------ EXCERPTED RECORDS
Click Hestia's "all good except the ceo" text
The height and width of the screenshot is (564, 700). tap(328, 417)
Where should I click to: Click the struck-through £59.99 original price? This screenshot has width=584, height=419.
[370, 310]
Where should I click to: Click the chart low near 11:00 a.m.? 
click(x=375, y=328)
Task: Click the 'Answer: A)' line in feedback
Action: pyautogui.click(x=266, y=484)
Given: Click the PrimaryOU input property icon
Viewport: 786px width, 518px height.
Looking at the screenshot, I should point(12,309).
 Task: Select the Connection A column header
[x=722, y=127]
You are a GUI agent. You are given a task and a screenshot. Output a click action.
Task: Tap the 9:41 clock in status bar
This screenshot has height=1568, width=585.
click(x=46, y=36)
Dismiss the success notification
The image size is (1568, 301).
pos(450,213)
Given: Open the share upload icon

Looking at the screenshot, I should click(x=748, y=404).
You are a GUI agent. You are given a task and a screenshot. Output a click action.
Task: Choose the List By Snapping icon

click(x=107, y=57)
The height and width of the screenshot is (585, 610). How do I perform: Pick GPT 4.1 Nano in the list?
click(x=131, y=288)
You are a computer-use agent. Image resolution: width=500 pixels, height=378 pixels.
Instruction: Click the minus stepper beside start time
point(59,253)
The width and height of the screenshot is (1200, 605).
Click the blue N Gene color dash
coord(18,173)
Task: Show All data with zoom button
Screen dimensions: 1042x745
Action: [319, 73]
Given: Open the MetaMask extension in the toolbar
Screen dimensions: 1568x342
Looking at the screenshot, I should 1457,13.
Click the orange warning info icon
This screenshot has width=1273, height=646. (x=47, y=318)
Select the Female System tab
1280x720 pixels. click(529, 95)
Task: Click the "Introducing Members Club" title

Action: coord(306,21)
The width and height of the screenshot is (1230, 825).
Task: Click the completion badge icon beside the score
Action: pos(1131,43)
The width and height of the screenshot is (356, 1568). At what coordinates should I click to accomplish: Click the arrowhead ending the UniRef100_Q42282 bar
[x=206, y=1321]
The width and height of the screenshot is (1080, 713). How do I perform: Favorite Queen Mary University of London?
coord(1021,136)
------------
◆ WHAT THE TASK ASKS ◆
Transcribe, in full, each record that appears above.

◆ RESPONSE AREA ◆
Click Hestia's "all good except the ceo" text
The height and width of the screenshot is (564, 700). tap(328, 417)
Where should I click to: Click the struck-through £59.99 original price? This screenshot has width=584, height=419.
[370, 310]
Where should I click to: Click the chart low near 11:00 a.m.? 
click(x=375, y=328)
Task: Click the 'Answer: A)' line in feedback
Action: pyautogui.click(x=266, y=484)
Given: Click the PrimaryOU input property icon
Viewport: 786px width, 518px height.
Looking at the screenshot, I should point(12,309).
 Task: Select the Connection A column header
[x=722, y=127]
You are a GUI agent. You are given a task and a screenshot. Output a click action.
Task: Tap the 9:41 clock in status bar
This screenshot has height=1568, width=585.
click(x=46, y=36)
Dismiss the success notification
The image size is (1568, 301).
pos(450,213)
Given: Open the share upload icon

Looking at the screenshot, I should click(x=748, y=404).
You are a GUI agent. You are given a task and a screenshot. Output a click action.
Task: Choose the List By Snapping icon

click(x=107, y=57)
The height and width of the screenshot is (585, 610). How do I perform: Pick GPT 4.1 Nano in the list?
click(x=131, y=288)
You are a computer-use agent. Image resolution: width=500 pixels, height=378 pixels.
Instruction: Click the minus stepper beside start time
point(59,253)
The width and height of the screenshot is (1200, 605).
Click the blue N Gene color dash
coord(18,173)
Task: Show All data with zoom button
Screen dimensions: 1042x745
Action: [319, 73]
Given: Open the MetaMask extension in the toolbar
Screen dimensions: 1568x342
Looking at the screenshot, I should 1457,13.
Click the orange warning info icon
This screenshot has width=1273, height=646. (x=47, y=318)
Select the Female System tab
1280x720 pixels. click(529, 95)
Task: Click the "Introducing Members Club" title

Action: coord(306,21)
The width and height of the screenshot is (1230, 825).
Task: Click the completion badge icon beside the score
Action: pos(1131,43)
The width and height of the screenshot is (356, 1568). At what coordinates should I click to accomplish: Click the arrowhead ending the UniRef100_Q42282 bar
[x=206, y=1321]
The width and height of the screenshot is (1080, 713). How do I perform: Favorite Queen Mary University of London?
coord(1021,136)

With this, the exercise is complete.